Голос его звучал намеренно странно.

– Я слышал, что против Загряцкого серьезных улик не оказалось, – сказал опять не сразу Браун. – Ведь дело направлено к доследованию.

– Да… Кажется, теперь следствие предполагает, что убийство имеет характер политический.

– Неужели?.. Значит, это по вашей части?

– Прежде действительно было по моей части, но тогда следствие еще думало иначе… Символическое, дело, правда.

– Отчего символическое?

– Разве вы не чувствуете? Объяснить трудно.
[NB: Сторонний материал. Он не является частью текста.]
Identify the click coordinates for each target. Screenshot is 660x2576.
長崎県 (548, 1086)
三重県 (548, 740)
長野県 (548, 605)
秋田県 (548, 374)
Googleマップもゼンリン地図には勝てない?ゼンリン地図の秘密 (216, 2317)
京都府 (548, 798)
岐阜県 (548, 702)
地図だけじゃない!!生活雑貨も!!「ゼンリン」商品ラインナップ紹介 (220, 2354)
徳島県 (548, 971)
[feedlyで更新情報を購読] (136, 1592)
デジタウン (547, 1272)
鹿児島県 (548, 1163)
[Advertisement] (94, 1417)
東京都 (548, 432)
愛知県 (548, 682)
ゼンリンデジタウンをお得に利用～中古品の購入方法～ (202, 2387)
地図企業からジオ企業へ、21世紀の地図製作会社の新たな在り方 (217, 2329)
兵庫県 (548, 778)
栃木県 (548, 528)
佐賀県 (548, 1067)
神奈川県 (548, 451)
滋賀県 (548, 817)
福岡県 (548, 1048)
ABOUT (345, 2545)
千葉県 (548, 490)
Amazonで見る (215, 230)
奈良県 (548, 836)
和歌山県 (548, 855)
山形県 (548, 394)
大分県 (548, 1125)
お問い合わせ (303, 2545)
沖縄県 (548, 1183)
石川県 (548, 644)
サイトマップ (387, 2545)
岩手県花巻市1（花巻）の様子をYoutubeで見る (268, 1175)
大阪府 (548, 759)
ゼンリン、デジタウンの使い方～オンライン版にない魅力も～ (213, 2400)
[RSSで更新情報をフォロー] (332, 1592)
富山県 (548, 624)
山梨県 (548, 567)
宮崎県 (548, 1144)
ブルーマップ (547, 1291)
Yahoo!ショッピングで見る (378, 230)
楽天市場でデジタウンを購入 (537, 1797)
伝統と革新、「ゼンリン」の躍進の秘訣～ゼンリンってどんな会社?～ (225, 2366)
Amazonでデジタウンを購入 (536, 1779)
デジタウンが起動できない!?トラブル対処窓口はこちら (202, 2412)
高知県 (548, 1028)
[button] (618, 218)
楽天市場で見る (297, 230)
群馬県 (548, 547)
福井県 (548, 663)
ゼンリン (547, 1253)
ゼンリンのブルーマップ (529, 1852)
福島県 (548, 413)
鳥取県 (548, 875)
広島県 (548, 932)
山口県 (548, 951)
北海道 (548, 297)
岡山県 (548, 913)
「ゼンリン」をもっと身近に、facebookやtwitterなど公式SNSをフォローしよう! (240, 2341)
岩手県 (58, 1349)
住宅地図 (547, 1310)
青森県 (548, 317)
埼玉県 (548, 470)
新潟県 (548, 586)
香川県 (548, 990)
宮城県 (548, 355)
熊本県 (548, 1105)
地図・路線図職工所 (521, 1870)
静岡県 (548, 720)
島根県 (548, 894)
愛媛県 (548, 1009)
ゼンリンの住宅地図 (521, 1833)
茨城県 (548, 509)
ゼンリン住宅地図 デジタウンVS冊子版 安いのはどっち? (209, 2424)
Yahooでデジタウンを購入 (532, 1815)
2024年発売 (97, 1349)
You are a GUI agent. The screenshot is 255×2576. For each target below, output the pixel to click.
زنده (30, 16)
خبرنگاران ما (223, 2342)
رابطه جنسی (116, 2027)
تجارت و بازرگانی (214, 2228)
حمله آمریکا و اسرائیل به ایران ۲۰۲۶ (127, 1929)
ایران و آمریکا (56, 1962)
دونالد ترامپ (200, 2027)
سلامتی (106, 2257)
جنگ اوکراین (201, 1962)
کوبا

– Не чувствую… Вам бы, однако, следовало найти и схватить преступника.

– Да вы все забываете, Александр Михайлович, что я теперь в отставке. Притом, скажу правду, это меня теперь меньше всего интересует.

– Почему?

– Почему? Потому что в ближайшее время в России хлынет настоящее море самых ужасных преступлений, из которых почти все, конечно, останутся совершенно безнаказанными. Странное было бы у меня чувство справедливости, если б я уж так горячо стремился схватить и покарать одного преступника из миллиона. Нет, у меня теперь к этому делу чисто теоретический интерес. Вернее, даже не теоретический, а как бы сказать?.. Да вот, бывает, прочтешь какую-нибудь шараду. Вам, по существу, глубоко безразличны и первый слог, и второй слог, и целое, а попадется вам такая шарада, можно сна лишиться. Эта же шарада, вдобавок, повторяю, символическая.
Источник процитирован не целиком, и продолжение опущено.